1. Access the Administration module.
2. Select Manage Users from the Access Control option on the menu.
3. In the Manage Users section, click Edit next to the person for whom you want to create an account in the system (see figure below).
The system loads an area where you can create the account (see figure below).
4. In the Username field, enter a unique name for the access account. Usernames cannot be modified once created.
5. In the Associate with a digital certificate field, select how the system will associate a digital certificate with the user. This field only appears if authentication using digital certificates was enabled. The user will then have the option to sign in by entering their credentials or using digital certificates. For details, see Chapter 17: Administration -> Access Control -> Authentication Policy.
Note 1: Certificates can be associated:
•by default criteria. This option will use the criteria selected when authentication using digital certificates was enabled.
•by thumbprint. This option associates a user with a digital certificate using the certificate’s thumbprint entered in the extra field that appears when this option is selected.
•by the user’s name. This option associates a user with a digital certificate by the name specified in the Simple Name field in the Subject of the certificate.
•by the user’s e-mail address. This option associates a user with a digital certificate by the e-mail specified in the Subject field of the certificate.
•by the user’s username (UPN). This option associates a user with a digital certificate by the username specified in the Principal Name field from the Subject Alternative Name extension of the certificate.
Note 2: The User’s criteria option is selected by default when authentication is enabled in the Authentication Policy section, thus the functionality will be only be available for users once a criteria is specified for each account. Similarly, the criteria for associating digital certificates for each account will be by default to use the option configured in Authentication Policy section. In this case, digital certificates will not be associated and this mode of authentication will not be possible. This is useful if, for instance, you want to allow only certain users for which criteria was configured to login using digital certificates.
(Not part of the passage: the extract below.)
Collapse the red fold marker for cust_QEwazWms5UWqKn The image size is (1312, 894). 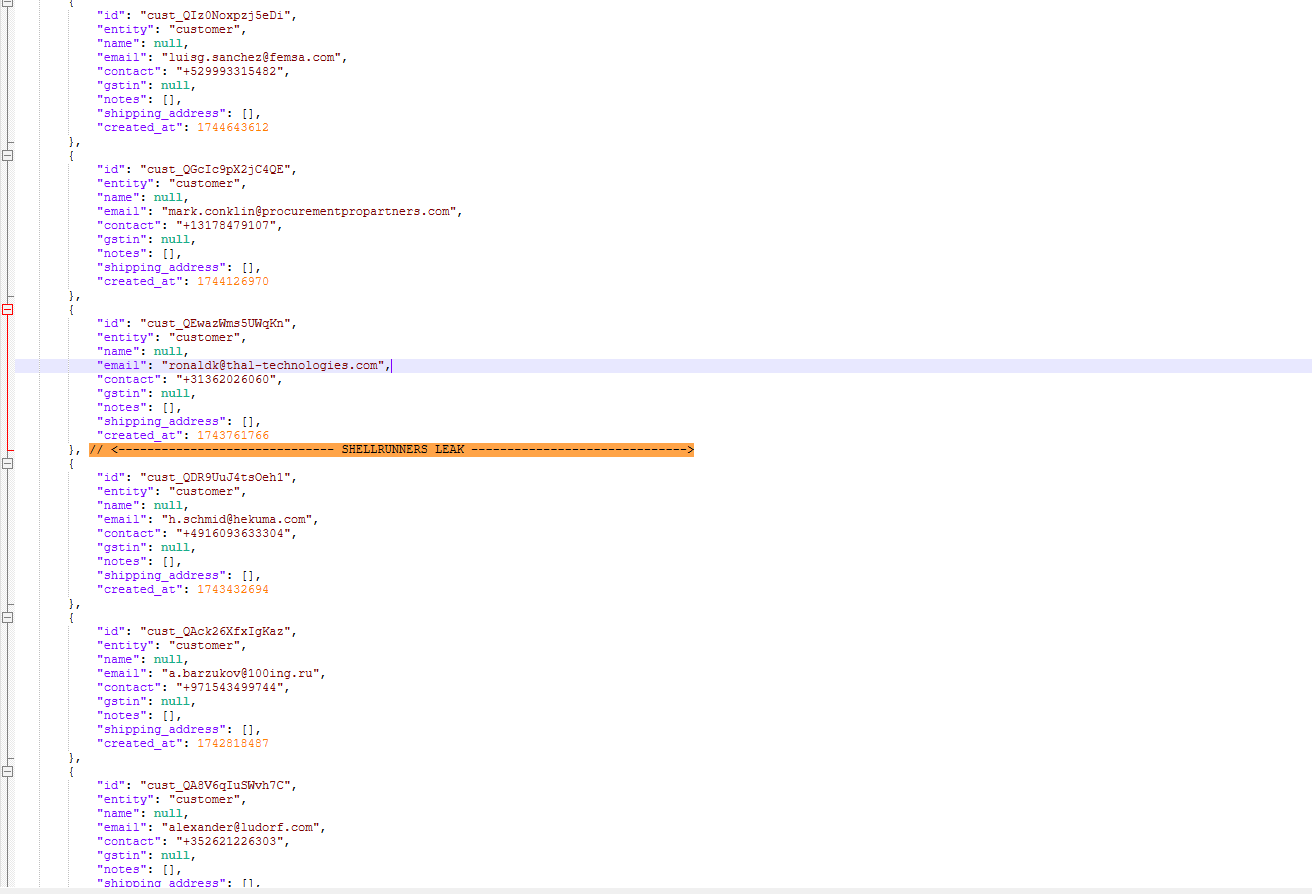pos(8,310)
6. Mark the Generate password for first login checkbox so that the system will generate a password for the new account.
7. Click Save to confirm. If you want to quit the operation, click Cancel.
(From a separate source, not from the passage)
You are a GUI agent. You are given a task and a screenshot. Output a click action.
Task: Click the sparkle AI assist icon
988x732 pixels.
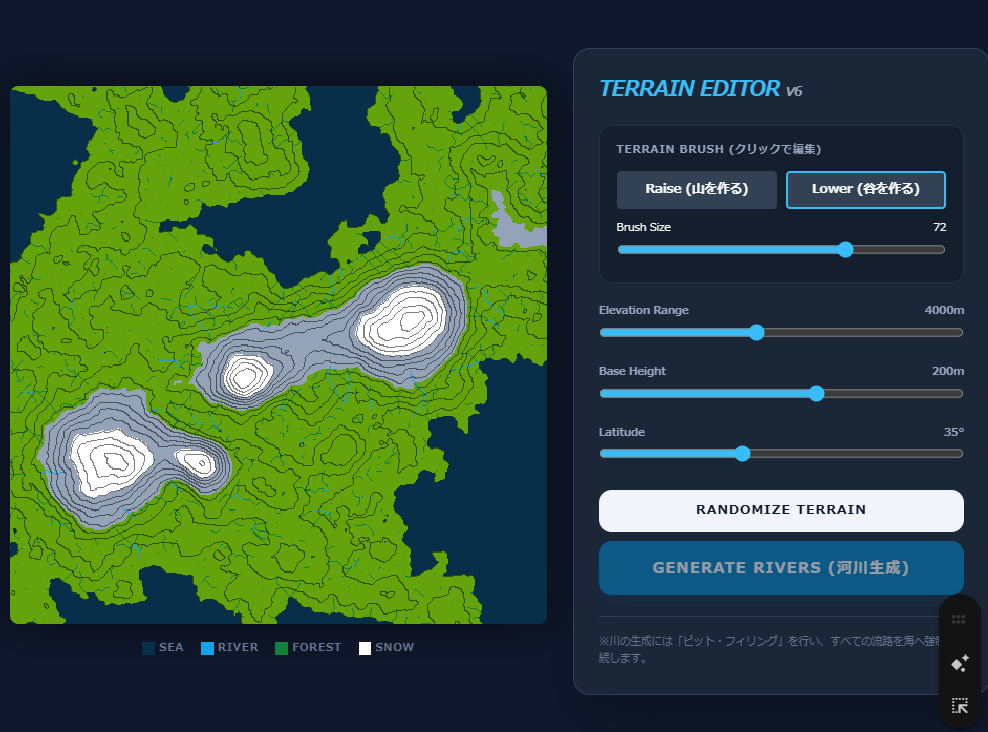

The system requests confirmation to generate the new password (see figure below).
8. Click Generate Password to confirm. If you want to quit the operation, click Cancel.
The system displays the new password created (see figure below). Note that a new password can be generated for any user at any time.
9. If you want to send the password to the user via e-mail, click Send Password by E-mail. For the e-mail to be sent successfully, the message template for this notification and the message service must be configured correctly in the Administration module, and a valid e-mail address must also have been provided for the user.
The system requests confirmation to send the new password (see figure below).
10. Click Send E-mail to confirm. If you want to quit the operation, click Cancel.
The system displays a success message.
11. Unmark the Change password on next sign in checkbox marked by default for the new account if you do not want to require the person to change their account password when they sign in. This setting can be established here for each user individually or for all users in the Authentication Policy section.
12. If necessary, you can block the new account by clicking the Block account access checkbox. The person will not be able to access the system until their account is unblocked. You can also lock multiple accounts at once through the main list.
13. When finished, click Save. If you want to quit the operation, click Cancel.
The system displays a success message.